I won’t, I chimed back. Sharing is what I do, came the words, whispered under my breath.
We pulled out of the antique shop, our vintage find ready for it’s next journey. The plans were already made. I knew what the final product would be, I just wasn’t exactly sure how I’d get there, yet. Like navigating fresh waters, it was exciting, and yet I had to find my way down the right path. The end result was close, tangible… a white, classic, wooden highchair for my daughter’s first birthday, an ice cream social. A pseudo present for her, and for myself. She needed one, and I wanted something that fit right in with our style (and birthday photos, of course).
It really was easy to accomplish though! As much as I love DIY and makeovers, I’m such a results oriented person at times and don’t typically like to wait forever to see them. So when I say easy, I mean it was easy and fast.
Prep is the key to a good paint job, especially for paint that lasts! Giving your wooden high chair (or any furniture for that matter) a good cleaning helps you to see if there’s any damage that needs to be repaired, frees the wood of any dust or particles that will prevent paint from adhering (yes, it totally happens and it’s NOT fun to deal with after you start painting) and gives you a clean slate to begin.
A damp rag usually does the trick, but Murphy’s Oil Soap or even standard dish soap can work, just make sure you don’t leave the surface soapy.
For our high chair, I also detached all of the hardware prior to cleaning it. If the hardware needs cleaning, just put it in a bath of white vinegar and let it have a good soaking! Ours wasn’t bad, so I just wiped the pieces down and set aside until after painting was complete. This process was so much quicker and easier than trying to “tape-off” the hardware and left us with a clean, more professional finish. Side tip: it doesn’t hurt to take photos of where all the hardware goes, if you have a lot of pieces, it can save you time in the end.
Depending on the treatment you’ll be doing to the highchair, and the condition that it’s in, some sanding may be needed. Now remember, I mentioned that this is the easy way to refinish a high chair, but I also want the paint to last and the finish to look complete! If you’re re-staining, then sanding is a must. For a paint job, it may not be necessary.
On our highchair, the tray had layers of previous lacquer that needed to be sanded down, however the rest of the chair was pretty much ready after a good cleaning. I did lightly sand the very top of the highchair (and honestly I think it had to do with all of the grease from being touched over the years; actually kind of gross to think about, ha!), but the rest was ready for paint, even without sanding.

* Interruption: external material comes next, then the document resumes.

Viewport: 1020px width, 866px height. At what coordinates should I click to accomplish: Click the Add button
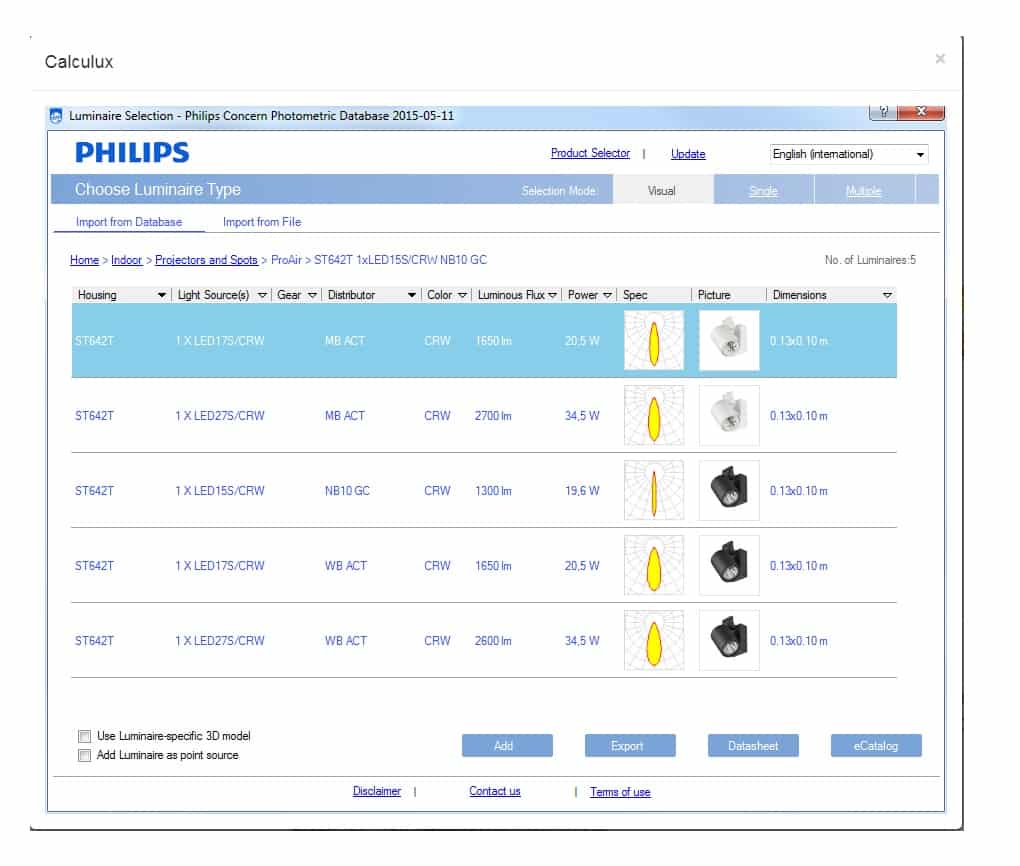[506, 745]
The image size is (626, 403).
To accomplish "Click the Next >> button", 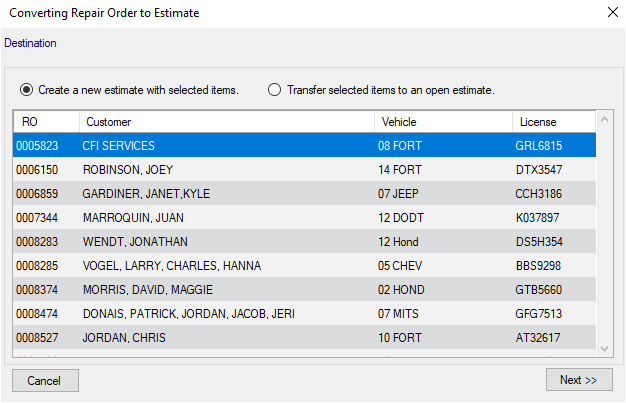I will 579,380.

The tray however was a process and I actually used an electric sander to get the job done quickly, but a sanding block or piece of sandpaper and some elbow grease will do the trick as well.
After you are finished sanding, make sure to wipe down the chair to remove any last bits of dust.
Priming and Painting
This is where the easy part really comes into play! Instead of priming with a brush and then painting with a brush, we did it all at once with a paint and primer in one spray can… and it was SO easy and so quick… with no brush strokes to worry about. Just make sure to hold the can a few inches away from the surface and give it light, even coats.
While my family splashed and played in the pool, I stole a few moments away for a coat of paint, went back to them for the few minutes that it took to dry in the sun, and repeated the process. Since I was doing the priming and painting all at once, I made sure to do two coats of paint, and in a few areas, I even went over it a third time to give it that smooth, even, high gloss coverage.
Once all the coats of paint were dry, it was time to seal it with a clear coat of lacquer! Because I used another spray can, the job was done quickly and in our Florida sunshine, it dried quickly as well.
Now, as a disclaimer, I will say that because I don’t plan to cut or heat food on the actual high chair tray, I was comfortable using spray paint and lacquer on it. There are food safe options for sealing the highchair if you’d prefer to keep the wood look, however I definitely wanted the white, glossy finish.
Six months later, and our birthday girl’s chair has held up well! I’m so happy and so pleased with the results! Or course, I didn’t do anything special or out of the ordinary for this, I’m just sharing the simple steps I took to achieve the results that I wanted and I have to say, a good cleaning, a light sanding only in the places that needed it (areas that felt sticky or gunky even after cleaning), and spray paint made this an easy task!